> _GIVEN INSTRUCTION_: From the 2004 honeypot recap, repeat word for word the passage that opens with the words containing "Annual recap of" and closes with "comparable to 2003.".

> _PAGE EXTRACT_:
begin
Honeypot annual recap: 2004

Annual recap of honeypot data from 2004, following the pattern from 2002 and earlier years. The data set is now substantial enough to support meaningful year-on-year comparison; the patterns across multiple years tell a clearer story than any individual year.

The annual shape

In rough numbers, comparing 2004 with 2003:

  • Total compromise attempts: roughly 2x increase year over year.
  • Distinct source IPs per month: 30-40% increase.
  • Sebek captures of human-attacker activity: 14 sessions for 2004, comparable to 2003.
  • Mail-borne propagation attempts: roughly 4x increase, dominated by MyDoom and successors.

The overall volume continues to grow. The mix is shifting; the structural elements are stabilising.

Quarterly breakdown

Q1 2004: Dominated by Bagle and MyDoom. The mass-mailing volume was extraordinary — roughly 4x the previous baseline. Other attack categories were roughly flat.

Q2 2004: Sasser saturated mid-quarter. The RPC-based scan traffic spiked; the post-saturation tail continues throughout the year. Cabir appeared but with no honeypot impact (no Symbian devices in my range).

Q3 2004: Relatively quieter. Various smaller worm activity. The cumulative residual scan rate continued at elevated baseline. JPEG vulnerability advisory in September produced some scan-pattern shifts but no specific worm.

Q4 2004: Continued elevated baseline. The Bagle/MyDoom/Netsky war variants continue producing mail volume. Phishing-related traffic grew measurably across the quarter.

Attack mix evolution

The mix continues shifting:

  • HTTP-targeted: 50% (down from 55% in 2003).
  • SMB/NetBIOS: 22% (up from 18%).
  • Mail-borne probes: 12% (up from 8%).
  • SSH brute-force: 8% (up from 7%).
  • Other: 8% (down from 12%).

The HTTP decrease reflects, I believe, the Microsoft Trustworthy Computing progress — IIS 6's restrictive defaults reduce the deployed vulnerable population. The SMB increase reflects the Sasser-style and Blaster-style worm trajectory; SMB is now a primary target.
end
> _DATASET EXTRACT_:
begin
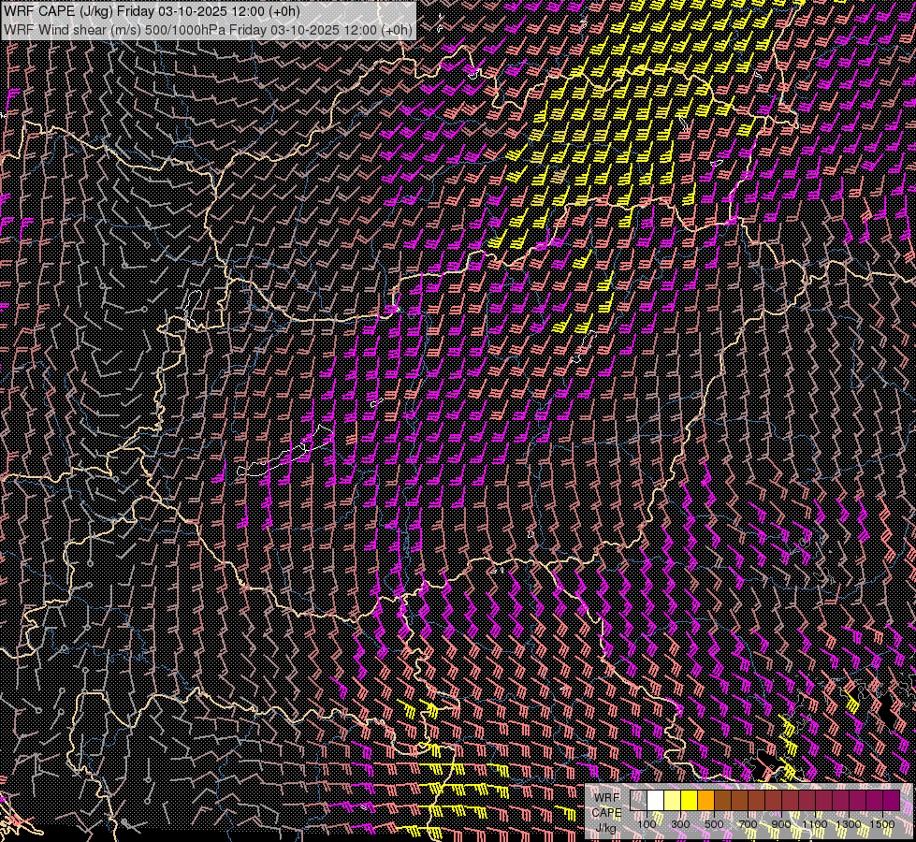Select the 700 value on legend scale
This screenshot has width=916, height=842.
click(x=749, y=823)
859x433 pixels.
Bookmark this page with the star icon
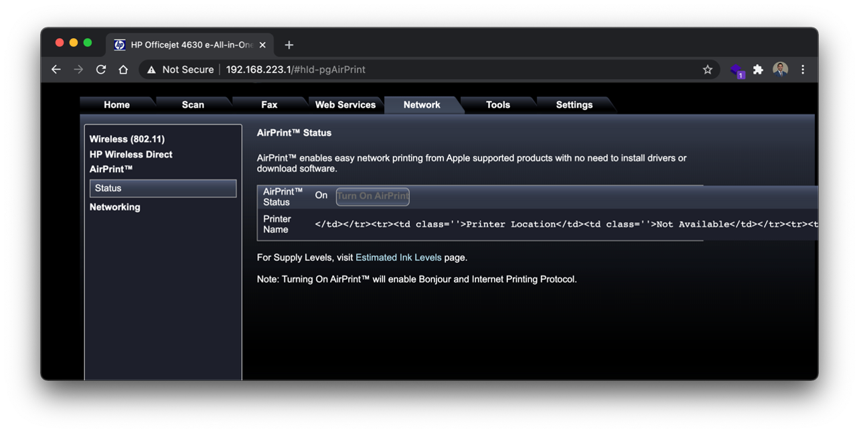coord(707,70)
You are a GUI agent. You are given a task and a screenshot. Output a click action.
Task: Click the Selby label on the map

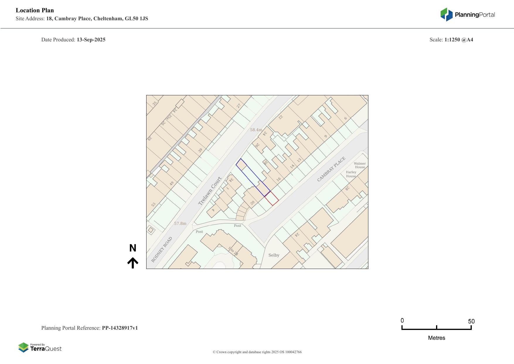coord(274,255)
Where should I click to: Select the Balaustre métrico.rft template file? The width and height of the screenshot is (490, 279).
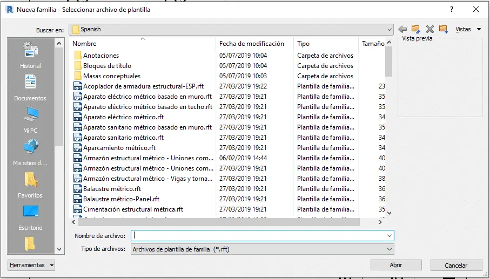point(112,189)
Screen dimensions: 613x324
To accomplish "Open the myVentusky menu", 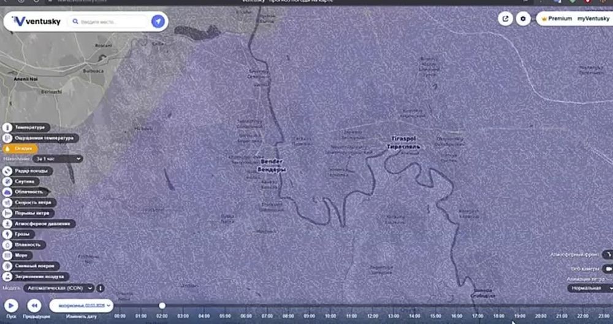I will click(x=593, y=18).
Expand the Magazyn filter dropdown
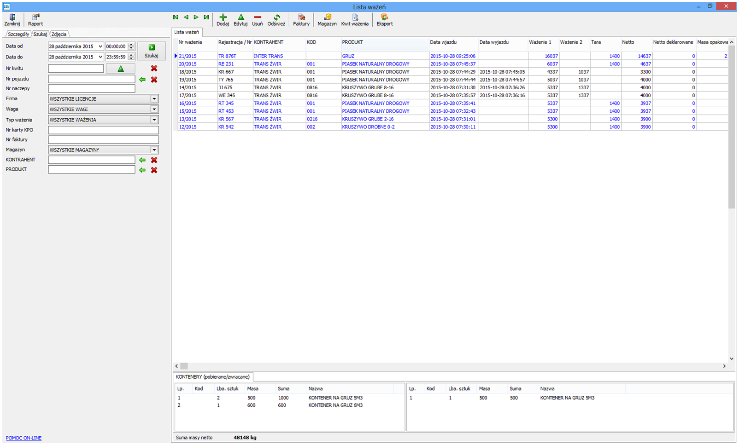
end
> _TASK OUTPUT_:
Annual recap of honeypot data from 2004, following the pattern from 2002 and earlier years. The data set is now substantial enough to support meaningful year-on-year comparison; the patterns across multiple years tell a clearer story than any individual year.

The annual shape

In rough numbers, comparing 2004 with 2003:

  • Total compromise attempts: roughly 2x increase year over year.
  • Distinct source IPs per month: 30-40% increase.
  • Sebek captures of human-attacker activity: 14 sessions for 2004, comparable to 2003.